Yellow caterpillar in South Africa
Mon, Apr 13, 2009 at 10:43 AM
A week ago we encountered a big yellow caterpillar in our garden and we have never seen anything like it before. We spotted it walking quite fast across a slab of slate towards a flowerpot.
It is just over 90mm in length. We picked it up and placed it in the garden underneath a bush, where it climbed onto a thin twig (see photo’s – I held a South African R2 coin next to it) and stayed there for the night and following morning. Sometime during the day it disappeared not to be seen again. Could you please help us to identify this creature?

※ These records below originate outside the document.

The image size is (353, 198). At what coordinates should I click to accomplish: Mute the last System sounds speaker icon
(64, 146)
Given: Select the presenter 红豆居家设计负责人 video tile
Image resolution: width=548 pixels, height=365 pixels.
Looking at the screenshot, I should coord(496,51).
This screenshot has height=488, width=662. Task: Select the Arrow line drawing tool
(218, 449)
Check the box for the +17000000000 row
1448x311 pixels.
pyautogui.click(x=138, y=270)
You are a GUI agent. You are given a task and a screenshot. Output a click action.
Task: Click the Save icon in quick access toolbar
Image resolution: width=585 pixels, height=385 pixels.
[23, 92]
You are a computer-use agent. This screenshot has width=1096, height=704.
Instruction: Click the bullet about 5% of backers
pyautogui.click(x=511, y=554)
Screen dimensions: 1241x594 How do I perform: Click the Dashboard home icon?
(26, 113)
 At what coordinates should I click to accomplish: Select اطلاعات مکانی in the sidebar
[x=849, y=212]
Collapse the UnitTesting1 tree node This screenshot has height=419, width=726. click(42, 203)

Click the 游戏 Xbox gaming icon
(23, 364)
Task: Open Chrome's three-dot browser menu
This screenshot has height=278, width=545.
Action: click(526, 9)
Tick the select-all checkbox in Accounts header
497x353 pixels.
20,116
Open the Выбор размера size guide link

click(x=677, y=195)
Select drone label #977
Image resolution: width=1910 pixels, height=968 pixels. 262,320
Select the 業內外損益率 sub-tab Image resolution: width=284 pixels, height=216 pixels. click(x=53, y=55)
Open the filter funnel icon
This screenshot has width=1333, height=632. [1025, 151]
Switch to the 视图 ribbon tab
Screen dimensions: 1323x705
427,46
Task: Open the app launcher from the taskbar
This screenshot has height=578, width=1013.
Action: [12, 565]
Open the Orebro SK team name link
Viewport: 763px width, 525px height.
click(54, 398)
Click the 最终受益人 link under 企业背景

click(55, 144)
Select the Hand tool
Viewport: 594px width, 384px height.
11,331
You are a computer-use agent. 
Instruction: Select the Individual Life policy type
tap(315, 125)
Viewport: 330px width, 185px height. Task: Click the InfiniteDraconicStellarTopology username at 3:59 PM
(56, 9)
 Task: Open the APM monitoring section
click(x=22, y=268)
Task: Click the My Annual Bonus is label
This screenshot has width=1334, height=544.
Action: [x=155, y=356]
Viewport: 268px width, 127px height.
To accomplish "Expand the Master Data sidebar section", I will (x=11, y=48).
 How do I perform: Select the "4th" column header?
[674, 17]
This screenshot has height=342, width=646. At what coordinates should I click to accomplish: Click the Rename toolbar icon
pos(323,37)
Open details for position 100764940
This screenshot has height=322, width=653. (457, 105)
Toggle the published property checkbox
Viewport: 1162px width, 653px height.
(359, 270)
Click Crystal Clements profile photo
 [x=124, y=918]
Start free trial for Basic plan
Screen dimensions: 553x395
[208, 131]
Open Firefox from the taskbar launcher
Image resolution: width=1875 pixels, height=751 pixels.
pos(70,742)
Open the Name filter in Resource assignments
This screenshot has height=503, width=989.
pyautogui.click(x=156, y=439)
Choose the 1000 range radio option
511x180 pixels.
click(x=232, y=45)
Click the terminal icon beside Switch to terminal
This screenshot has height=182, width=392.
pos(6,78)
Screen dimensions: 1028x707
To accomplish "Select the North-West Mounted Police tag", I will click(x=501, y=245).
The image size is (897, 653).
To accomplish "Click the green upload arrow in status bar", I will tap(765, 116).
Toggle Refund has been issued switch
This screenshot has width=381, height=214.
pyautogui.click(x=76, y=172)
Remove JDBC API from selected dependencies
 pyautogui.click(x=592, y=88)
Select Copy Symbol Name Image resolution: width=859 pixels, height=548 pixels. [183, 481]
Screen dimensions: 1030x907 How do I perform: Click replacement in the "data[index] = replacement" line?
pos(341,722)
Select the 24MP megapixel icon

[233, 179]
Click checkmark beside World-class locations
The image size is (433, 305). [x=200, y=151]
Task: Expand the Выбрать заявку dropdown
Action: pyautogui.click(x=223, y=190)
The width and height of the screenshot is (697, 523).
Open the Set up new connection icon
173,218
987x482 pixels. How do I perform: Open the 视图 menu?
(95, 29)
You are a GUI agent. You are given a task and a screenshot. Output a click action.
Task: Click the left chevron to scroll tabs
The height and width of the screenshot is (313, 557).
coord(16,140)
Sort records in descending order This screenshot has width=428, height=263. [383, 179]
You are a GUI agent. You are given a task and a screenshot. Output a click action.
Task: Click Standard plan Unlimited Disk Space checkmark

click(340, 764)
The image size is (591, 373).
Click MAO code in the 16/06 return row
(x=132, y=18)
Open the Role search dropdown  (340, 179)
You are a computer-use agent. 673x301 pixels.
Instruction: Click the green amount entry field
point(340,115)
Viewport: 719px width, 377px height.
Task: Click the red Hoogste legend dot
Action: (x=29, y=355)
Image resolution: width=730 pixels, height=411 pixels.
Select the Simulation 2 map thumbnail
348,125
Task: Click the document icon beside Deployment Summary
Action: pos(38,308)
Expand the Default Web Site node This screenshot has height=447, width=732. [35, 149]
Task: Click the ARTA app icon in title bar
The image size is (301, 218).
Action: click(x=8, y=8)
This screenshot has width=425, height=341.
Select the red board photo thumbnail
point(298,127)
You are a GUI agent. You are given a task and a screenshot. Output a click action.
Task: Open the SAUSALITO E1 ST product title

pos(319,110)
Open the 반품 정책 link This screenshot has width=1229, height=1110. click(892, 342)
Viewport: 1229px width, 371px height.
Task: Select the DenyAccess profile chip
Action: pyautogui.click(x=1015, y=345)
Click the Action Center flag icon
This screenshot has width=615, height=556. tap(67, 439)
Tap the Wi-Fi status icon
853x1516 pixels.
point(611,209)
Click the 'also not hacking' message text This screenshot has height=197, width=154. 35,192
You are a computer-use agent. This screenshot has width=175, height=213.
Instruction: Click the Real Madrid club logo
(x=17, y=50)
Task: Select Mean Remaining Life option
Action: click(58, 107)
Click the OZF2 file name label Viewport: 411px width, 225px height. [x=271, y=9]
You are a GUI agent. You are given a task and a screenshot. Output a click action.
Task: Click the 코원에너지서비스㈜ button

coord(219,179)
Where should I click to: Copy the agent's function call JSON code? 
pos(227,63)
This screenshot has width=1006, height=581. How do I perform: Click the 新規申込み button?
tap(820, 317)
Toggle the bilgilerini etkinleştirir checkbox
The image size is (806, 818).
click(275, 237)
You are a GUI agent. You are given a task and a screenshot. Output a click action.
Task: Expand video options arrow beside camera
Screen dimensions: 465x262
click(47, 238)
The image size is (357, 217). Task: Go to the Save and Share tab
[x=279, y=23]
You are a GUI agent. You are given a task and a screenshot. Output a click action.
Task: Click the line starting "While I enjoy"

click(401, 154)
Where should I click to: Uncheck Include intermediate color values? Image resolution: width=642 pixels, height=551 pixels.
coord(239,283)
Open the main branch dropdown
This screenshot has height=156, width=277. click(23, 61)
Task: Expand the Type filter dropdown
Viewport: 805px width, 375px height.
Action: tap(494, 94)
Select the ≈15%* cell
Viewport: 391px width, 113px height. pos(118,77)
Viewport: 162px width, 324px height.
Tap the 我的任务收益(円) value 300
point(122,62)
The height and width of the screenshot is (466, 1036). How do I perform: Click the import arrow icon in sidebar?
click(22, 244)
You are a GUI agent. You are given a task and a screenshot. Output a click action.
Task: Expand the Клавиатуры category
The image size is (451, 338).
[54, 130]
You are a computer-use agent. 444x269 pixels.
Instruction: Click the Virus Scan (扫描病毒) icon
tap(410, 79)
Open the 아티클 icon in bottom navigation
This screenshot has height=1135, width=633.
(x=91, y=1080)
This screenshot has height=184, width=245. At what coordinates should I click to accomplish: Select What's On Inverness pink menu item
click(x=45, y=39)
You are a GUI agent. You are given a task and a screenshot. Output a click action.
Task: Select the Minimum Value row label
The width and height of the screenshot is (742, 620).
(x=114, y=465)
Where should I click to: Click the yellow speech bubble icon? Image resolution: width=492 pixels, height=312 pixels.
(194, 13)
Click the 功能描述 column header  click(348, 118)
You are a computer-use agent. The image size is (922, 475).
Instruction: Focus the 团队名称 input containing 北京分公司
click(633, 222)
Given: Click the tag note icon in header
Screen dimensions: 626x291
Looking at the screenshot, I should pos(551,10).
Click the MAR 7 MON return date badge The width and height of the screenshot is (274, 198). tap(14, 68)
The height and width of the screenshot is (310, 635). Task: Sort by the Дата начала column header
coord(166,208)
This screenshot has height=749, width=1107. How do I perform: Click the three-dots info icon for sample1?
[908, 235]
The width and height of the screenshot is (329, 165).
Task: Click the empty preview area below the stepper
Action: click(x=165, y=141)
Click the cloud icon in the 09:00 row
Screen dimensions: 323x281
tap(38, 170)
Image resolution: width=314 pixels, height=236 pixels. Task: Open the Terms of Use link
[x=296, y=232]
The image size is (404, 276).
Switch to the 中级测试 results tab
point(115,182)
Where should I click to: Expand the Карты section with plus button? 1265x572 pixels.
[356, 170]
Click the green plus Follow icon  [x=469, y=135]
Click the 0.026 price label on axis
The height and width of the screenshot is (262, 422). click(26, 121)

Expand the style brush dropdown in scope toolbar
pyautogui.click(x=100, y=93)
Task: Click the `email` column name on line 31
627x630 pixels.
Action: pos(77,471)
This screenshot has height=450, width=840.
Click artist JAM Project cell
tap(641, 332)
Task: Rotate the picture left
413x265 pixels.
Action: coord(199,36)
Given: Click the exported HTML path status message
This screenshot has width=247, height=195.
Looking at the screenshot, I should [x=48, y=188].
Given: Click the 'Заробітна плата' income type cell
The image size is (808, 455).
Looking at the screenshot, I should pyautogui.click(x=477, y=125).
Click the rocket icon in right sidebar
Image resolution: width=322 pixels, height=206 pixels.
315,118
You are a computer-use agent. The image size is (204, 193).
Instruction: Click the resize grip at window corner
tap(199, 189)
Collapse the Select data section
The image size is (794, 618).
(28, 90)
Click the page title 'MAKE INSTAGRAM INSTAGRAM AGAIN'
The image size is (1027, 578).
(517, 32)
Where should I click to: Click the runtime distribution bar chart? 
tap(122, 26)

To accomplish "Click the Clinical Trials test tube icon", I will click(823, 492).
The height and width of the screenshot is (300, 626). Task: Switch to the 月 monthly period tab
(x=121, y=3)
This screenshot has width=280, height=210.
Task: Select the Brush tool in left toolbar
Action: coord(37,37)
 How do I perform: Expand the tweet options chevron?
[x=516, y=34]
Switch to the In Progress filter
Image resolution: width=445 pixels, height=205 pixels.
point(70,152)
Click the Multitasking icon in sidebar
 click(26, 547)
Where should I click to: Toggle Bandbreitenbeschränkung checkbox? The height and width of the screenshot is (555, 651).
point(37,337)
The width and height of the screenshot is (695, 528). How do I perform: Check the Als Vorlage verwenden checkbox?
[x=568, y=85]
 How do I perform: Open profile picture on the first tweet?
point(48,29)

Boksburg, Gauteng Province, South Africa
This is the Caterpillar of a Death’s Head Hawkmoth, Acherontia atropos. The adult moth is pictured on the movie poster of the Academy Award winning Silence of the Lambs and played a role in the narrative of that film. Regarding the d erivation of name , a ccording to the Biodiversity of South Africa website: “The Death’s head hawk moth is so called because of the skull-like pattern on the thorax . As far as the latin name is concerned, according to Pinhey (1975) : ‘Atropos, one of the Fates, was a daughter of Nox and Erebus and was illustrated… with veiled face and a pair of scissors to cut the thread of life. This is the thoracic pattern of a mask with scissors below it. A sinister but undeserved portrait.’” Excellent information and more photos can be found on the Sphingidae of the Western Palaearctic website. The downward curve of the horn is distinctive in the mature caterpillar and is evident in one of your photographs. By needs, we are presuming you want to raise the caterpillar to maturity. Your photo of the yellow caterpillar indicates it is mature, or fifth instar and that it will soon pupate. You should continue to feed the Death’s Head Hawkmoth Caterpillar with leaves of the plant on which it was found, and provide it with several inches of loose soil, not too moist and not too dry. The caterpillar will dig into the dirt to pupate. When its metamorphosis is nearly complete, the pupa will wriggle to the surface, the skin will split, and an adult moth or imago will emerge.